**TÂCHE DEMANDÉE:**
Énumérez toutes les catégories de personnes de Certeze qui, d'après le texte sur le rîtas, partaient gagner leur vie au défrichement.

**SOURCE:**
━━━━━━━━━━━━━━━━

Même s’il existait des formes de mobilité à l’extérieur de la région avant 1970 (Velcea 1964 ; Diminescu et Lagrave 2001), le rîtas reste dans leur mémoire comme le moment crucial de leur changement. Mis sur pied à l’intérieur des programmes de développement intensif de l’agriculture durant la période de Ceausescu, le rîtas était un travail difficile, car tout le défrichement se faisait à la main : la coupe du bois, l’extraction des racines et le nettoyage du territoire. Initialement les hommes, puis les femmes, les enfants et même des vieillards de Certeze partaient pour gagner leur vie. Ces travaux se déroulaient du printemps jusqu’en automne et la durée d’un contrat variait de deux semaines à trois mois, en fonction de la disponibilité de chacun. Le va-et-vient entre ici et là-bas suivait le rythme des grandes fêtes ; ils se retrouvaient chez eux pour Pâques en avril, et pour la fête de la Vierge Marie le 15 août.
Sur les sommets des montagnes, tout près du lieu de travail, ils dormaient dans des chaumières rudimentaires, faites par eux-mêmes de branches et des feuilles. Souvent, ils dormaient par terre. Ils mangeaient tous ensemble des repas préparés par des femmes venues spécialement de Certeze. Les rencontres avec les gens des villages proches étaient passagères et éloignées. À cause de leurs façons de s’habiller (à l’époque ils portaient encore le costume spécifique d’Oas destiné au travail)[12], on les regardait avec suspicion et ils étaient tenus à l’écart. Les seuls qui arrivaient à se rapprocher des autres villageois étaient les chefs des équipes appelés délégati, eux aussi originaires de Certeze, et leurs femmes qui souvent logeaient au village le plus proche.

━━━━━━━━━━━━━━━━

**DONNÉES BRUTES:**
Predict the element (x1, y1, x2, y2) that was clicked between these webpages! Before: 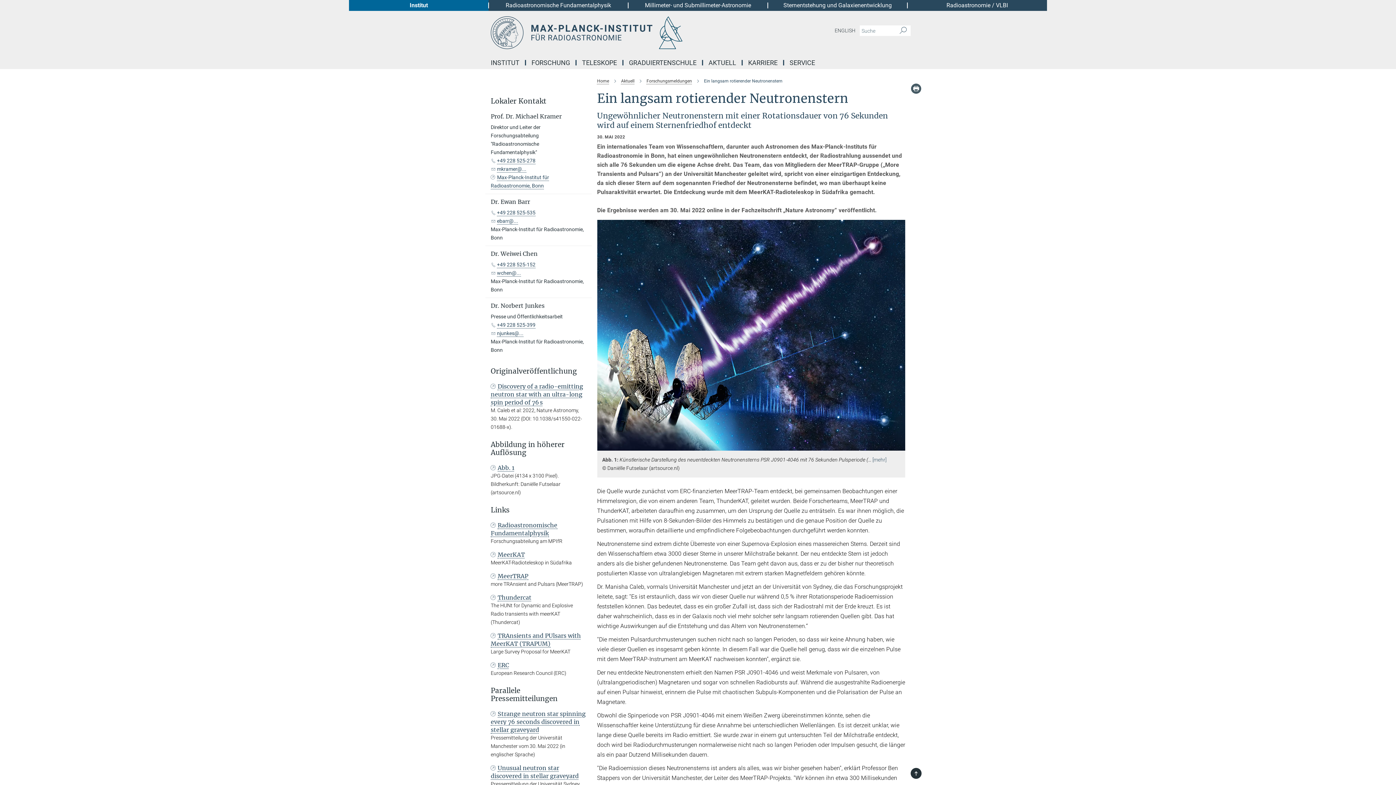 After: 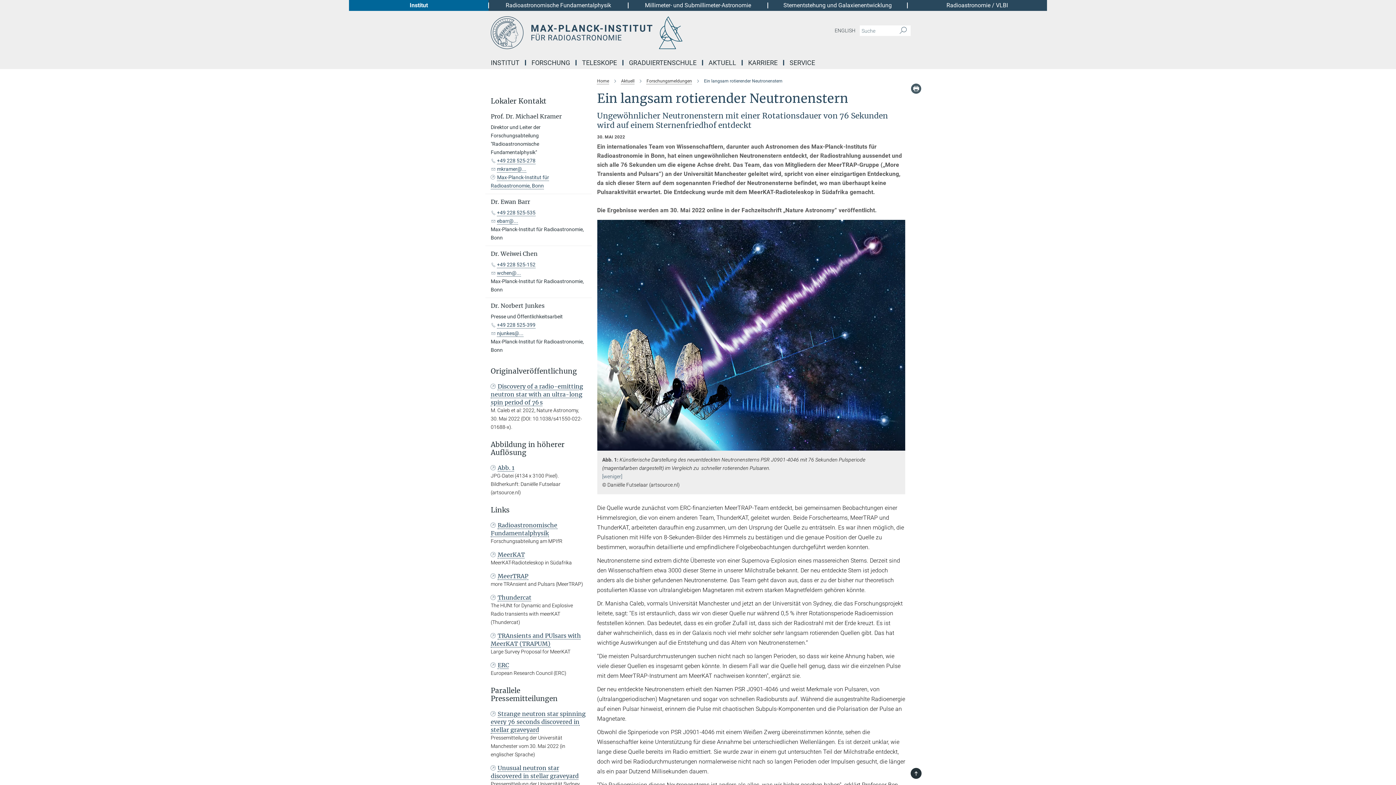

━━━━━━━━━━━━━━━━

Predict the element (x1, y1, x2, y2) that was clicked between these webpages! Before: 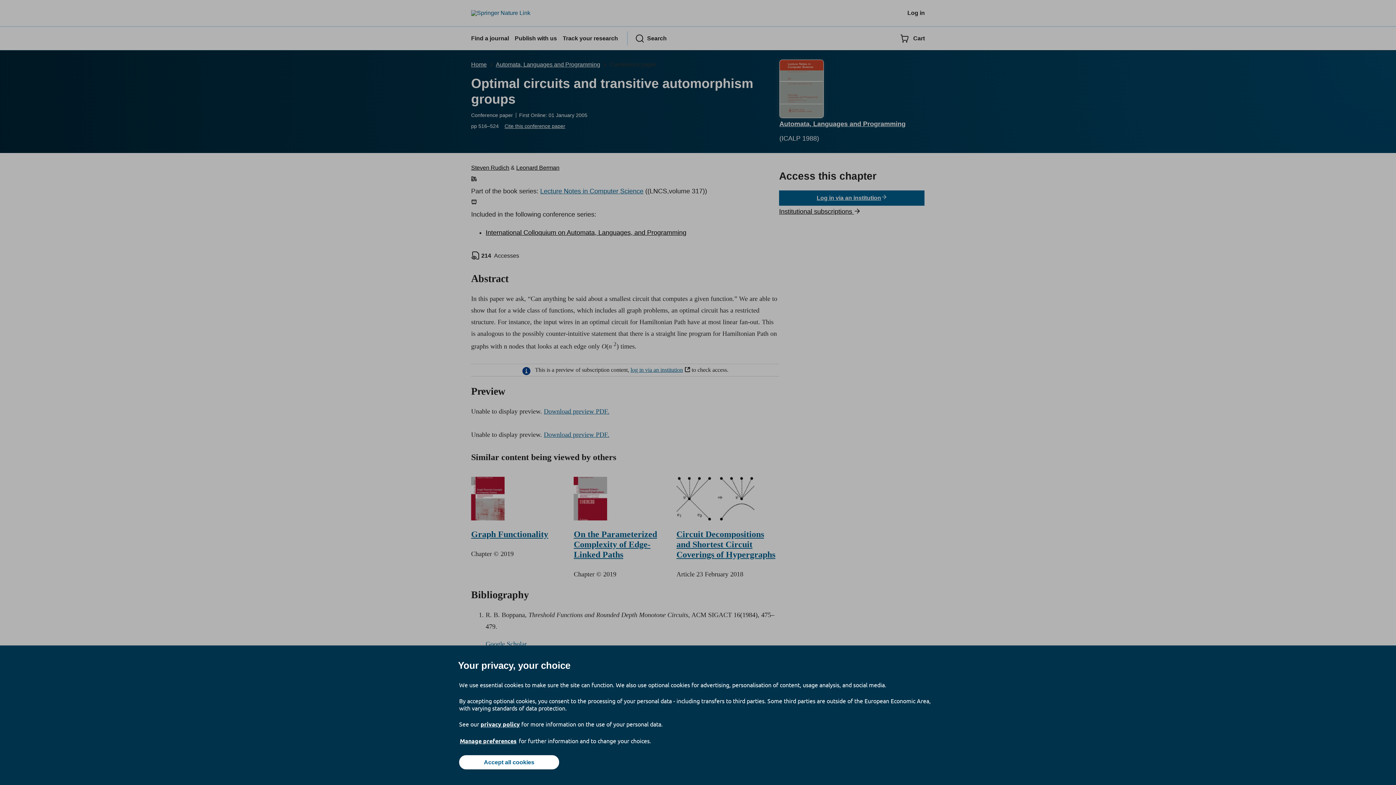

━━━━━━━━━━━━━━━━

**RÉPONSE CORRECTE:**
Les hommes, les femmes, les enfants et les vieillards.